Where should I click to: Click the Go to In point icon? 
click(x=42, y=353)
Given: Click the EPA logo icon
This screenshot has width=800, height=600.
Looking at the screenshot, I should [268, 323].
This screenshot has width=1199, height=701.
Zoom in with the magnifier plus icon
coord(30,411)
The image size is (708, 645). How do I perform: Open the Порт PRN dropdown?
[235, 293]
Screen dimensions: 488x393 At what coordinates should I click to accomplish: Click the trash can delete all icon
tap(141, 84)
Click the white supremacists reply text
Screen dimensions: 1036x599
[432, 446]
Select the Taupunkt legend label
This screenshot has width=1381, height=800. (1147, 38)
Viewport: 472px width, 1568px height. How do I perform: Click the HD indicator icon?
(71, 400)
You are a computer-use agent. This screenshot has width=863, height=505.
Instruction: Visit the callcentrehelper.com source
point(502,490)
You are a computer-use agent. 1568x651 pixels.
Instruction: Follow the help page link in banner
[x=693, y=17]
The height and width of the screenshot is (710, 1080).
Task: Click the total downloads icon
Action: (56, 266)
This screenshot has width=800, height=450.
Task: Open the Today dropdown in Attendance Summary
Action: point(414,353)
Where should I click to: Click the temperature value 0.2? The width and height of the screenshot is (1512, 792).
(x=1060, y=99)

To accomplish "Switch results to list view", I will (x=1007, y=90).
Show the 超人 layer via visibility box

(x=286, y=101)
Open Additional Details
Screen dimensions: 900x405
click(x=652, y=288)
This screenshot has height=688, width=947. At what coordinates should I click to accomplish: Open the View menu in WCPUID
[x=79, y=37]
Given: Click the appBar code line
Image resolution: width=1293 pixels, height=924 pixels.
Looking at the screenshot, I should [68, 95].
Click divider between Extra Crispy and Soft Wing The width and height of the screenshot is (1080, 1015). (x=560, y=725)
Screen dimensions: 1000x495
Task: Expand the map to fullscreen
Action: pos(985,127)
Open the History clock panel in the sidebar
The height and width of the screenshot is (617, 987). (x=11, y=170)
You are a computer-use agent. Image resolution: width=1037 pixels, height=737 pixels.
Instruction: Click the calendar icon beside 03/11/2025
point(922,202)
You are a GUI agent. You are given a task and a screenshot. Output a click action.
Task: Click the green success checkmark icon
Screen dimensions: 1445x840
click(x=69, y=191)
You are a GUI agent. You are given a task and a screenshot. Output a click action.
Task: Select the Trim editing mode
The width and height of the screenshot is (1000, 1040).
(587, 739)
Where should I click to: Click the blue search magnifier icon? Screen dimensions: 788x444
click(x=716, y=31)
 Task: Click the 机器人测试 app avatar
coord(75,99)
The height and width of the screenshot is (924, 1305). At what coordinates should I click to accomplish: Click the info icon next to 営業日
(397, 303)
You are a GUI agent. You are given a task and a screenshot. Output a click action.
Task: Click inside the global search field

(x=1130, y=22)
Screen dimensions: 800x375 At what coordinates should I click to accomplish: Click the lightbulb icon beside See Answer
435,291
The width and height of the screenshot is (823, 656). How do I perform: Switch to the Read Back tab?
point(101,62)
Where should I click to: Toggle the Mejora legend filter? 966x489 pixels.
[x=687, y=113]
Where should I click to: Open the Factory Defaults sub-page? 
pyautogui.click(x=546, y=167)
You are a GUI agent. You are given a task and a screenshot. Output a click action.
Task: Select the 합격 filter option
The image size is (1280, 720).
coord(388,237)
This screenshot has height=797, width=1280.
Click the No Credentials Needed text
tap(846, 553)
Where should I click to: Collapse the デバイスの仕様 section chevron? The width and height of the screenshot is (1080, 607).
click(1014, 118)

-=-=-=-=-

▸ Exercise instructions: Retrieve each line from the records above where the word "computer" occurs.

▸ Written answer:
You are a computer-use agent. This screenshot has width=863, height=505.
You are a computer-use agent. 1568x651 pixels.
You are a computer-use agent. Image resolution: width=1037 pixels, height=737 pixels.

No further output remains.